Justin Weiss, coordinator of Unified We Serve, hugs the granddaughter of César Chávez, Natalie Hernandez. The César Chávez Service Fair, organized by Unified We Serve, also had salsa dance lessons and free churros. Photo Credit: Armando Ruiz / Senior Photographer

CSUN commemorated César Chávez Day with a keynote speech given by his granddaughter in the first annual César Chávez Service Fair.

The event, which was co-hosted by Unified We Serve and the Department of Chicano/a Studies comes two days before the state holiday that honors the farm worker leader.

“It is important to remember that my grandfather’s vision of education went beyond personal ambition and individual desire,” said Natalie Hernandez during her speech. “He reminded us that we cannot seek achievement for ourselves and forget about progress and prosperity for our community.”

Music, salsa lessons, free churros and 50 non-profit organizations were the display along the Cleary Walk on Tuesday afternoon, which contributed to the celebration of the life and legacy of César Chávez.

“Today’s purpose for the first annual César Chávez Service Fair was to honor the man, César Chávez himself who really lived a life of service and we want to promote his service through getting more students involved in service,” said Justin Weiss, activities coordinator for Unified We Serve.

National Multiple Sclerosis Society Southern California, Guadalupe Community Center, California Science Center, Penny Lane and the LAPD West Valley Police Activity League Supporters (PALS) were some of the organizations that lined the front of Bayramian Hall.

“I really enjoy volunteering. It’s something that makes me feel good and I’m happy to make others feel the same,” said Gabbi Neal, 18, undeclared major and member of Unified We Serve. “César Chávez is someone who really focused on volunteering and I feel like it’s something that should be put out there. It’s great because people who are less fortunateneed volunteer  help.”

Hernandez said her message to students was that education is important, to never give up and continue their education.

“Let my grandfather be with them (students), to inspire them to do great things Just when they’re about to feel like they’re going to give up, continue to fight through that struggle so once they overcome it, they feel like they’re on top of the world,” she said.

Weiss said Hernandez, who works in Delano, Calif. with youth and mentorship programs, is a woman who is not only kin to César Chávez, but also a service-minded individual.

“She really is a provider of service herself just like her grandfather,” Weiss said.

After her speech, Hernandez said being the first keynote speaker is an honor because she has the opportunity to share her experiences with her grandfather and more people.

She added she and her family are often asked to speak at events and each request is special in its own way.

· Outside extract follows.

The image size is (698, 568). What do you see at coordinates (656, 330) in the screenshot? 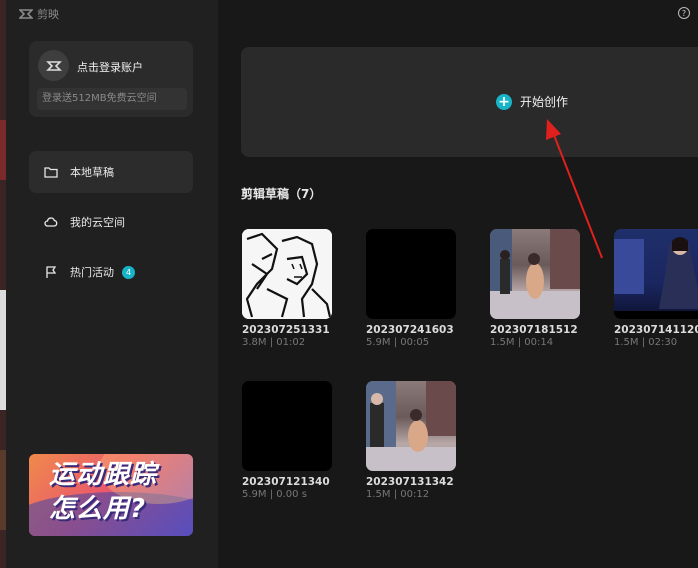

“Everyone celebrates and commemorates in a different way, so it’s an honor for them (students) to come an celebrate and acknowledge the holiday because a lot of people don’t,” Hernandez said.

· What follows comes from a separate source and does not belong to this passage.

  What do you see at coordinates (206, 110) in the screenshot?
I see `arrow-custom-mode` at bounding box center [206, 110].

CSUN clubs and organizations such as MEChA and Salsa Libre, which offered free salsa lessons, were also at the event.

“Salsa is one of the main things for the Latino culture, so for César Chávez Day, it’s great that we got invited,” said Marco Aguilar, 23, vice president of Salsa Libre and business management major. “It promotes the Latino culture.”

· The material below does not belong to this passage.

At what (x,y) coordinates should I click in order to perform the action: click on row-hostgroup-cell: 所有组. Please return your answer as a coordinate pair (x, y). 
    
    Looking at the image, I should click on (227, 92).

Dahlia Eisenberg, 20, communications major and a new member of Salsa Libre said the club invited students to the art of salsa and showing them who they are.

The service fair will be an annual event with a keynote speaker held during the Spring semester, Weiss said.

“There are a lot of people who are less fortunate than we are and there are a lot of things that we take for granted. I feel like volunteering puts us in a place where people understand that,” Neal said.